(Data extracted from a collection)

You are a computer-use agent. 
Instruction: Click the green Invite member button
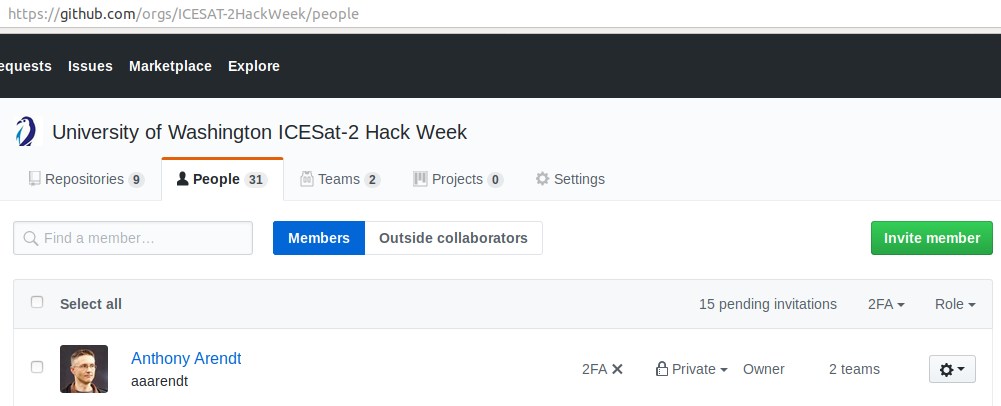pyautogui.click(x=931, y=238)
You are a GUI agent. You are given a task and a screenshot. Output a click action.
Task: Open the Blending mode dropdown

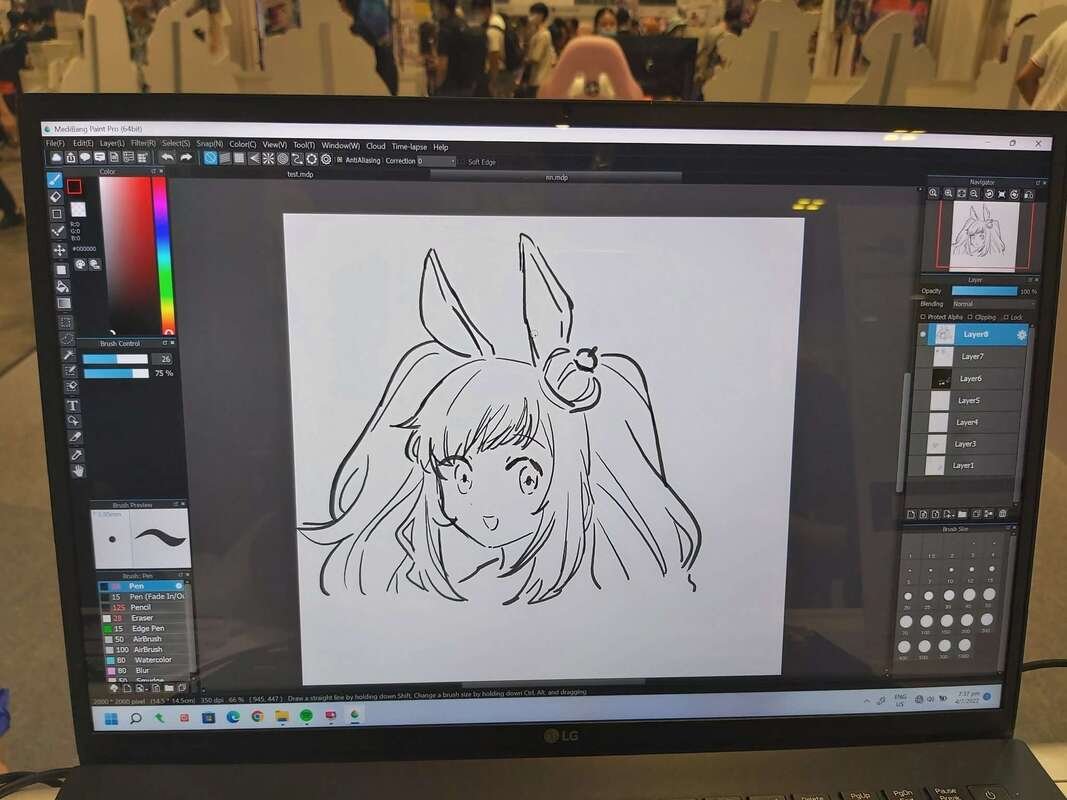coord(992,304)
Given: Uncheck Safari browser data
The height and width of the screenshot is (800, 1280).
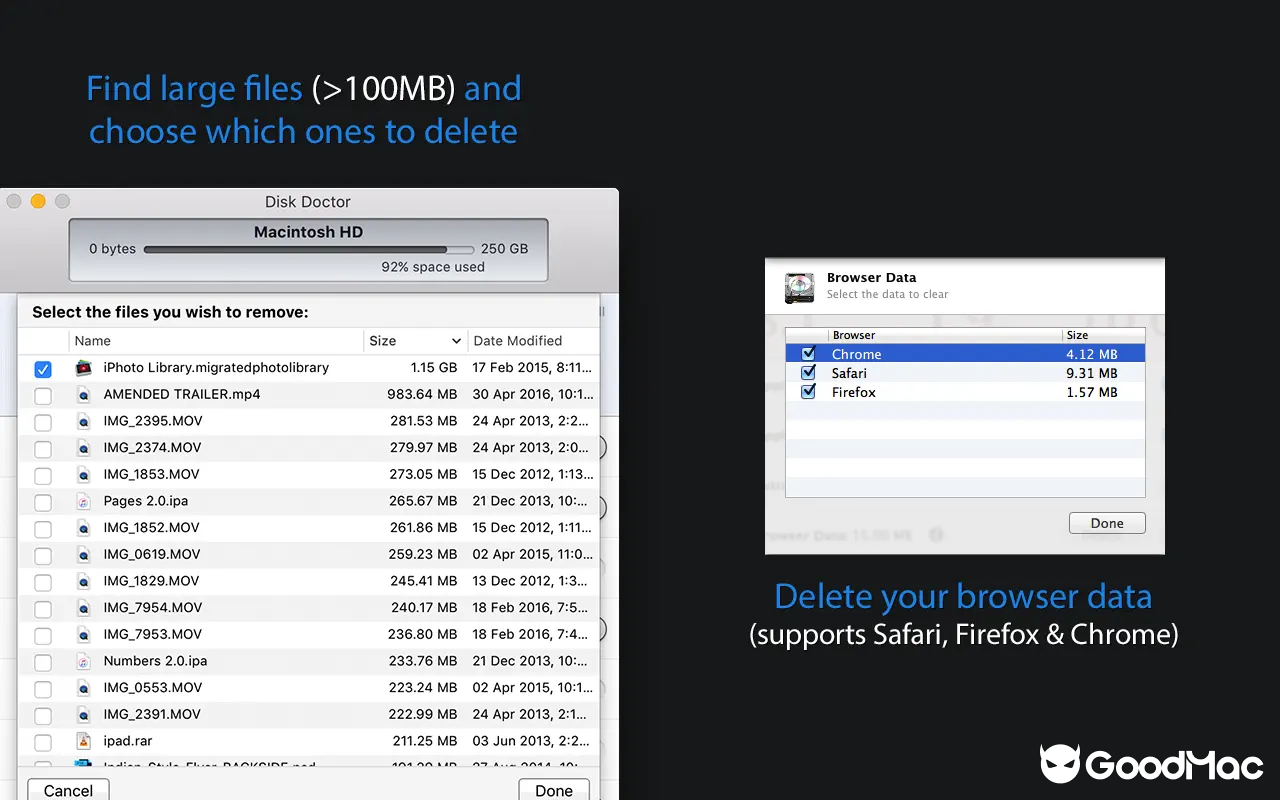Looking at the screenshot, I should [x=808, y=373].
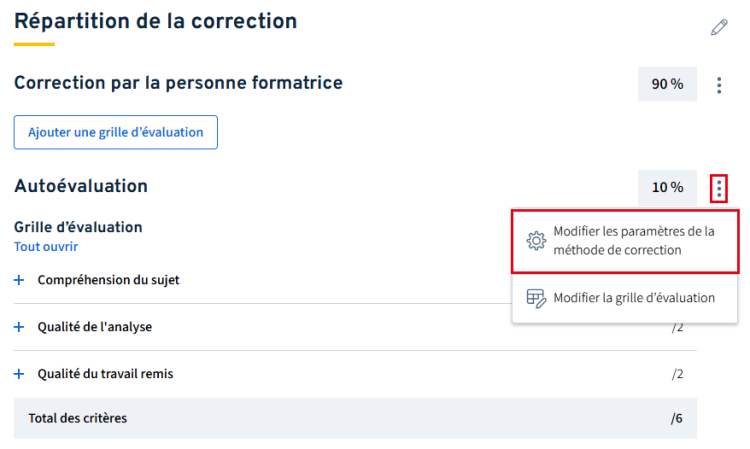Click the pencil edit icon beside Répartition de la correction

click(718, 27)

* * *

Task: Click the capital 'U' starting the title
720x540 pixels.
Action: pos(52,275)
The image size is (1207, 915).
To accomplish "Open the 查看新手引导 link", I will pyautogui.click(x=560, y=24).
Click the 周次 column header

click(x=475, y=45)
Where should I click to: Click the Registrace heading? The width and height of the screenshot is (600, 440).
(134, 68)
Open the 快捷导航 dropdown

==

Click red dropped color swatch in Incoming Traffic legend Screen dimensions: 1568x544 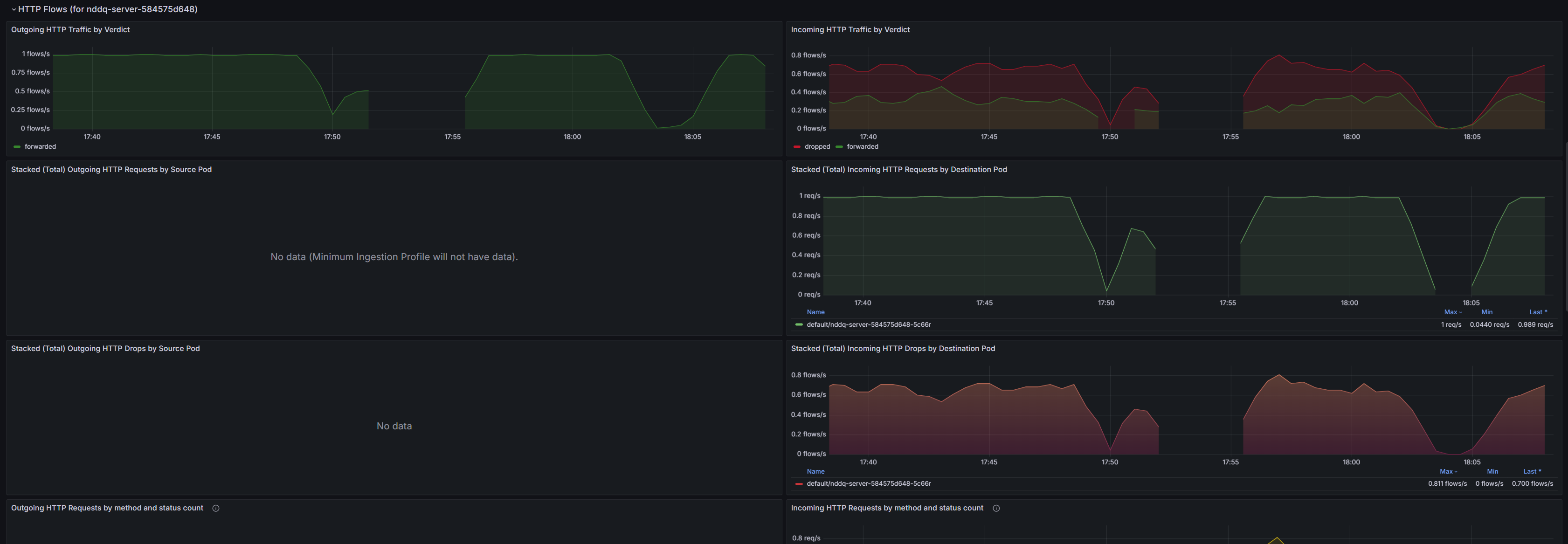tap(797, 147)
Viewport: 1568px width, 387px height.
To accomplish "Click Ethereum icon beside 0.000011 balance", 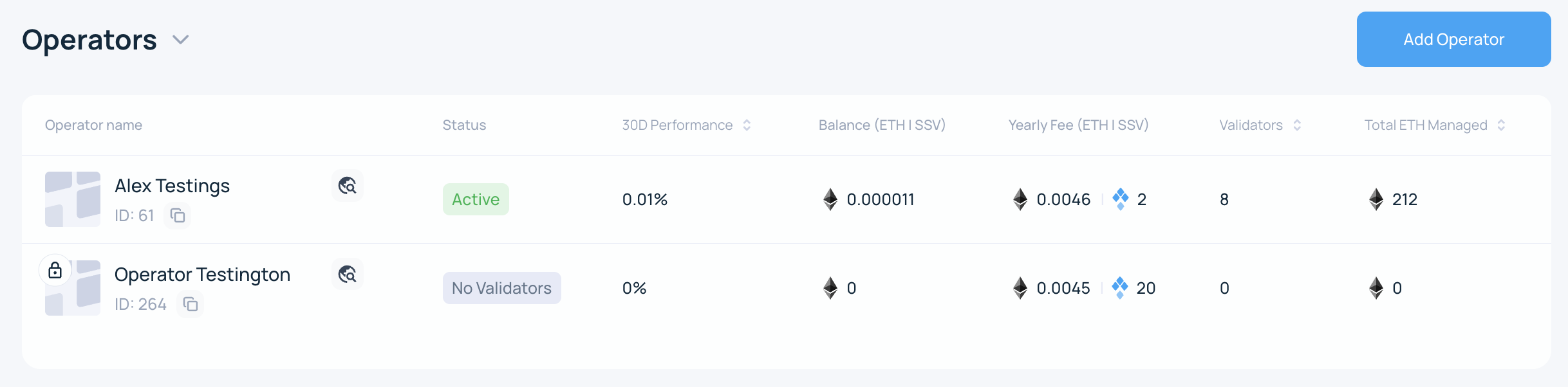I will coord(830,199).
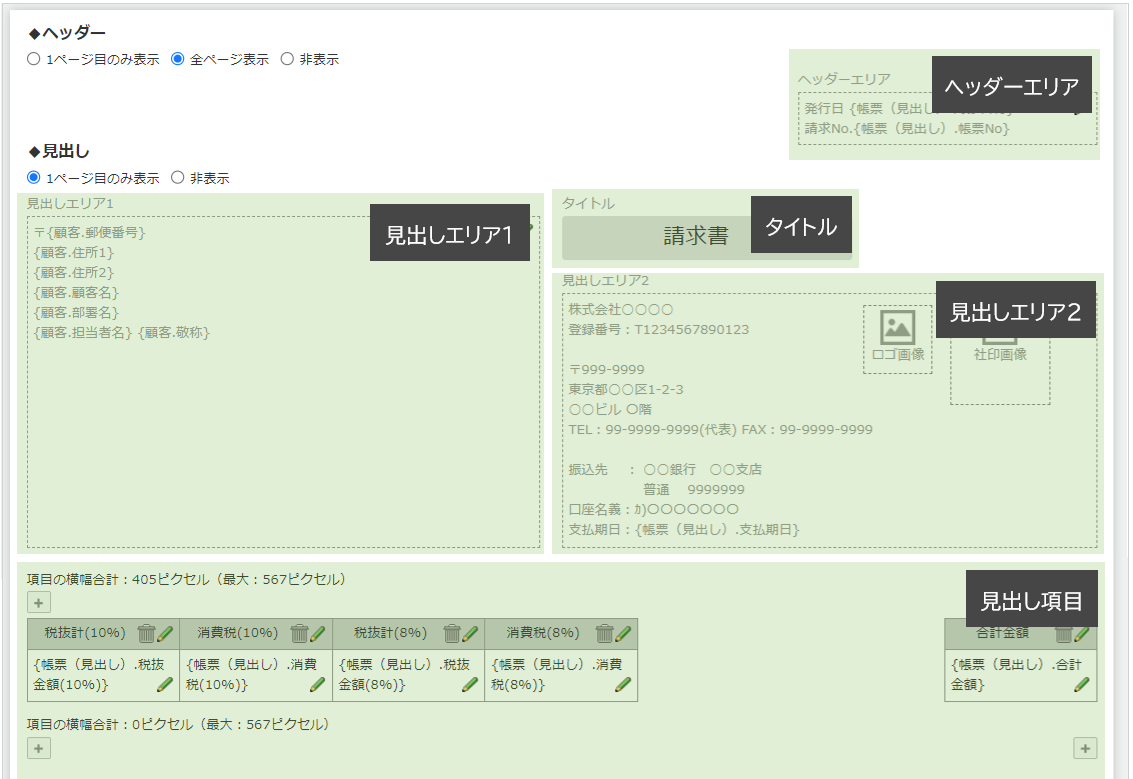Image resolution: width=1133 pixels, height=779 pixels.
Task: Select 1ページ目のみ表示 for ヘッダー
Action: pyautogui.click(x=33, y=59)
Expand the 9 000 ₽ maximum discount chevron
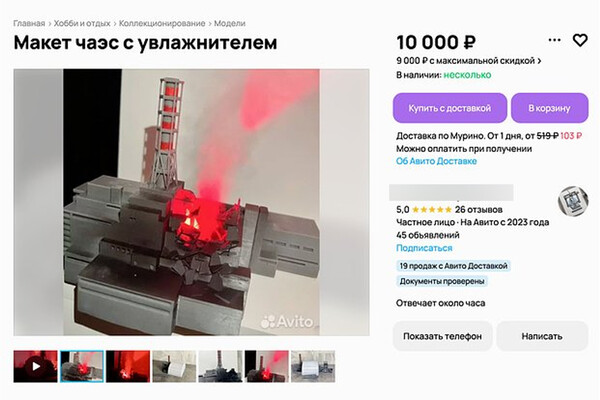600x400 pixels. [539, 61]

• _Your goal_: Copy out the lines of the material above word for word, from the line containing "Click the 周次 column header" through the line containing "Open the 快捷导航 dropdown", both of those lines included.

• _The completed task_:
Click the 周次 column header

click(x=475, y=45)
Where should I click to: Click the Registrace heading? The width and height of the screenshot is (600, 440).
(134, 68)
Open the 快捷导航 dropdown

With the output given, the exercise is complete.